Most of the DOE-funded designs will draw heat energy from the ground, taking advantage of near-constant subsurface temperatures to transfer heat into, out of and among homes and businesses. But thermal energy networks can also exchange heat with surface water — like Lake Ontario, whose cold depths supply Toronto’s extensive district cooling network — and sources of waste heat, such as sewage, Magavi said.
“[Thermal networks] provide the infrastructure to access the massive thermal resources all around us,” she said.
A DOE-funded design in Duluth, Minnesota, will use wastewater effluent as the heat source for a hot-water network serving commercial, multi-unit residential, hotel, entertainment and light industrial buildings on a busy corridor near the city’s waterfront, said Luke Gaalswyk, president and CEO of Ever-Green Energy, the engineering consultant for the project.
A system of heat pumps and heat exchangers will increase the temperature of the water loop from 85 to 90 degrees Fahrenheit to 180 degrees F. The heated water then runs through a district loop that network customers can tap for space heating, domestic hot water heating and melting snow on sidewalks and driveways, according to Gaalswyk.

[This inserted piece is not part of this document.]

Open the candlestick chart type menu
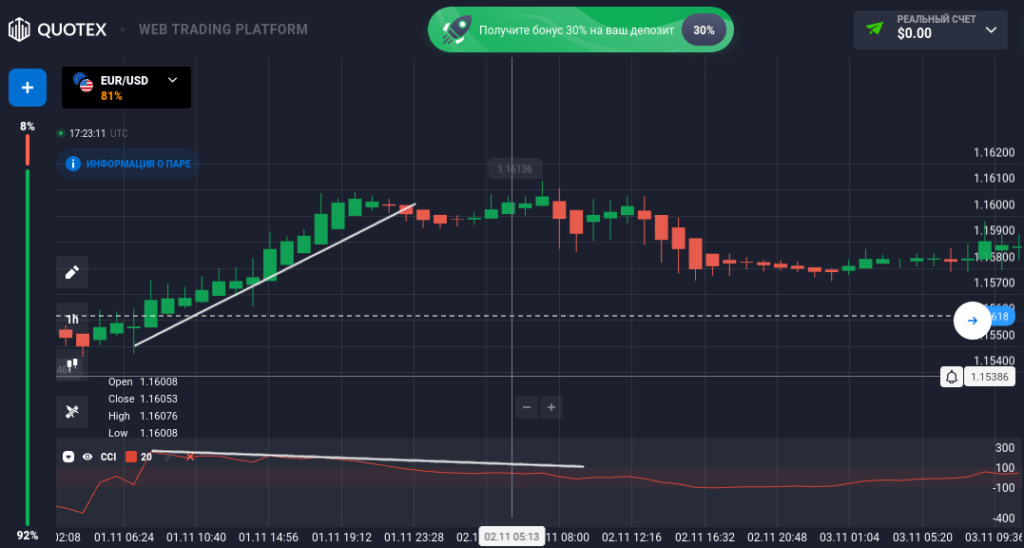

Each network customer has an on-site heat exchanger that transfers heat from the district loop to a building loop and back to the district loop. The district loop then returns the cooler water to the central wastewater plant to restart the cycle, Gaalswyk said.
The Duluth network is designed to meet its customers’ anticipated heating loads using wastewater heat alone, Gaalswyk said. In contrast, the Carbondale design uses a hybrid approach that supplements a ground-source loop with heat generated by gas-powered boilers and a solar thermal energy system — which concentrates the sun’s energy to produce heat — during peak demand periods, said Jon Fox-Rubin, innovation manager at CLEER. Using multiple heat sources allows the operation of a smaller geothermal system, which saves money, he said.
Potential heating cost, emissions reduction benefits
Widespread deployment of thermal energy networks could result in cost savings for residents, proponents say. An average-sized Massachusetts home using networked geothermal spends $420 to $620 annually on heating, compared with $1,040 to $1,120 annually for average-sized homes using gas furnaces, the Applied Economics Clinic said in a 2021 study prepared on behalf of Heet.
Further, by eliminating on-site fossil fuel combustion and improving local air quality, thermal energy networks can ease environmental burdens in communities that historically have borne the brunt of air pollution from industry, transportation and other sources.
The initial scope of an Environmental Protection Agency-funded design in New Haven, Connecticut, covers the city’s bustling central train station and up to 1,000 units of mixed-income housing planned nearby. In the long run, the city may extend the network to the Hill, a lower-income neighborhood immediately adjacent to the train station that has above-average rates of asthma, cancer and heart disease, said Steven Winter, New Haven’s executive director of climate and sustainability.
Reducing pollution is a guiding principle for Heet as it works on the second phase of the Framingham network and designs projects in several other working-class Massachusetts communities, said Andrew Iliff, the group’s director of national networks.